Document Type

Article

Department

Emergency Medicine (East Africa)

Abstract

Introduction: High-income country (HIC) authors are disproportionately represented in authorship bylines compared with those affiliated with low and middle-income countries (LMICs) in global health research. An assessment of authorship representation in the global emergency medicine (GEM) literature is lacking but may inform equitable academic collaborations in this relatively new field.

Methods: We conducted a bibliometric analysis of original research articles reporting studies conducted in LMICs from the annual GEM Literature Review from 2016 to 2020. Data extracted included study topic, journal, study country(s) and region, country income classification, author order, country(s) of authors' affiliations and funding sources. We compared the proportion of authors affiliated with each income bracket using Χ2 analysis. We conducted logistic regression to identify factors associated with first or last authorship affiliated with the study country.

Results: There were 14 113 authors in 1751 articles. Nearly half (45.5%) of the articles reported work conducted in lower middle-income countries (MICs), 23.6% in upper MICs, 22.5% in low-income countries (LICs). Authors affiliated with HICs were most represented (40.7%); 26.4% were affiliated with lower MICs, 17.4% with upper MICs, 10.3% with LICs and 5.1% with mixed affiliations.
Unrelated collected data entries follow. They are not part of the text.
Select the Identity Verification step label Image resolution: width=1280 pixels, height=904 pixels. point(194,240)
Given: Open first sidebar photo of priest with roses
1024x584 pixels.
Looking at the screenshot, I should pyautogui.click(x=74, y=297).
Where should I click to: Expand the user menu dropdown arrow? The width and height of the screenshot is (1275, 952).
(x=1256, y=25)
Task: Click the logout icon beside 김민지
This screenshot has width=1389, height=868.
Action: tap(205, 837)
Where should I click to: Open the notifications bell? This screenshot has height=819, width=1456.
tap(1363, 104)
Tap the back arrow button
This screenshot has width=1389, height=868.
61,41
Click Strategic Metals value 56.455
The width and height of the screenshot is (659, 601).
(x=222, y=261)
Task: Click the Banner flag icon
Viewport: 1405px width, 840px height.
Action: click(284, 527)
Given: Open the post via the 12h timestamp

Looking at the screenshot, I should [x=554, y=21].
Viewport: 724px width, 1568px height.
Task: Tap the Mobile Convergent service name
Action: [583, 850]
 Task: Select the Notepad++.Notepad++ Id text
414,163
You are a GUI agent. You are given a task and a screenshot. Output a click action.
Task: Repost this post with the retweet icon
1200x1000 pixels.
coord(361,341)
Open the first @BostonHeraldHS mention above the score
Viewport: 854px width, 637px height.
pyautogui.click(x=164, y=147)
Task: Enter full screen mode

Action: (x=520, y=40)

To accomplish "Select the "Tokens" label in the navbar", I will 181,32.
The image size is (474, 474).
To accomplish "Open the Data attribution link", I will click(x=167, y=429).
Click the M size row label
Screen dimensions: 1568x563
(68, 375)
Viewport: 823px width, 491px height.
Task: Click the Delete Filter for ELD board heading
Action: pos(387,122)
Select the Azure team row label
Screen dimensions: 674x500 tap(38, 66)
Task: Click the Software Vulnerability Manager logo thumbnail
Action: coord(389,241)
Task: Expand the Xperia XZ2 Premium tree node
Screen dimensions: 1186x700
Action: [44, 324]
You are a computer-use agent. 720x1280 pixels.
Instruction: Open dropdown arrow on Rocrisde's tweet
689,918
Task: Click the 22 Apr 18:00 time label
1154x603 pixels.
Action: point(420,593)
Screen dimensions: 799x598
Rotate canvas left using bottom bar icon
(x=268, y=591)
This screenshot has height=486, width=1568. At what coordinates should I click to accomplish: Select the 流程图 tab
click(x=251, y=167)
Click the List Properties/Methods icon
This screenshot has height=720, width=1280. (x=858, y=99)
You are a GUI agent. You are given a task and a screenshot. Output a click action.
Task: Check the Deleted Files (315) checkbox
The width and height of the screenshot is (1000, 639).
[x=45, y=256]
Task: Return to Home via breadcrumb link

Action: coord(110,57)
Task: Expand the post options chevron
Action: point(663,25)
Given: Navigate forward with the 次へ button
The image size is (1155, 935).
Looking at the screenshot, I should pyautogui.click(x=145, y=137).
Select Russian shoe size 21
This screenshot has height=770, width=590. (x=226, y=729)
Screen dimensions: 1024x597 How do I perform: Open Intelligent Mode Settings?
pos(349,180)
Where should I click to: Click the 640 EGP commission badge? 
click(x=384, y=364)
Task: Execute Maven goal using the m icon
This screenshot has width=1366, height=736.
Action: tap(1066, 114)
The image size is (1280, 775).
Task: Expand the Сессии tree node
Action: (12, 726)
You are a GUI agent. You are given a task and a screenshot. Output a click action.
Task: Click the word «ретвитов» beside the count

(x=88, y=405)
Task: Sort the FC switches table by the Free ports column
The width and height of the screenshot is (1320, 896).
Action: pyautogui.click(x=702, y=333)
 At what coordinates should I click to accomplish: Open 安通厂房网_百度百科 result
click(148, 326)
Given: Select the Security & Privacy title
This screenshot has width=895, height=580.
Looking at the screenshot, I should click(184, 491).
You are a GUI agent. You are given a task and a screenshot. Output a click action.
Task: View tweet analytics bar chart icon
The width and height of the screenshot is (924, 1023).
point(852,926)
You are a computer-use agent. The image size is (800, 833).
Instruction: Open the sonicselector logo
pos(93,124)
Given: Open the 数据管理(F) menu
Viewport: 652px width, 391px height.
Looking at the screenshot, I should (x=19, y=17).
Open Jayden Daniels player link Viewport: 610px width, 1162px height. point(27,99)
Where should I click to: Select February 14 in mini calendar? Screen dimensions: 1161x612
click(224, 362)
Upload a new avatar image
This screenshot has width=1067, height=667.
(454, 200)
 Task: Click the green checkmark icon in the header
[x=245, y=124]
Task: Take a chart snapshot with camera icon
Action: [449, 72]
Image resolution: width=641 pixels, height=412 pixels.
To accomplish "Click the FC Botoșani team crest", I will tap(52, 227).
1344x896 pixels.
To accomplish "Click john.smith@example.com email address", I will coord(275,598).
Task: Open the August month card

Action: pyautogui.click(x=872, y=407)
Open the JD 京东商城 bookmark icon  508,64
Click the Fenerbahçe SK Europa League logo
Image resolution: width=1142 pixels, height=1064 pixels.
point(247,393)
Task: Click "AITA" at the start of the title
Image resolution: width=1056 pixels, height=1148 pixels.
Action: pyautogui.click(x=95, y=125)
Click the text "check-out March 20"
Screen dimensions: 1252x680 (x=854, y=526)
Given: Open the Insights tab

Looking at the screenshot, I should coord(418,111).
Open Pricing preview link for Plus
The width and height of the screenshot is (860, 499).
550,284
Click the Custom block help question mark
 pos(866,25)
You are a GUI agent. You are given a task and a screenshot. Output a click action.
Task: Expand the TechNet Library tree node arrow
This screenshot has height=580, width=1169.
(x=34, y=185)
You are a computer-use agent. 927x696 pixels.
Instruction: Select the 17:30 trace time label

Among single-country studies, those without any local authors (8.7%) were most common among those conducted in LICs (14.4%). Only 31.0% of first authors and 21.3% of last authors were affiliated with LIC study countries. Studies in upper MICs (adjusted OR (aOR) 3.6, 95% CI 2.46 to 5.26) and those funded by the study country (aOR 2.94, 95% CI 2.05 to 4.20) had greater odds of having a local first author.

Conclusions: There were significant disparities in authorship representation. Authors affiliated with HICs more commonly occupied the most prominent authorship positions. Recognising and addressing power imbalances in international, collaborative emergency medicine (EM) research is warranted. Innovative methods are needed to increase funding opportunities and other support for EM researchers in LMICs, particularly in LICs.

Publication

BMJ Global Health

Creative Commons License

Creative Commons Attribution 4.0 International License
This work is licensed under a Creative Commons Attribution 4.0 International License.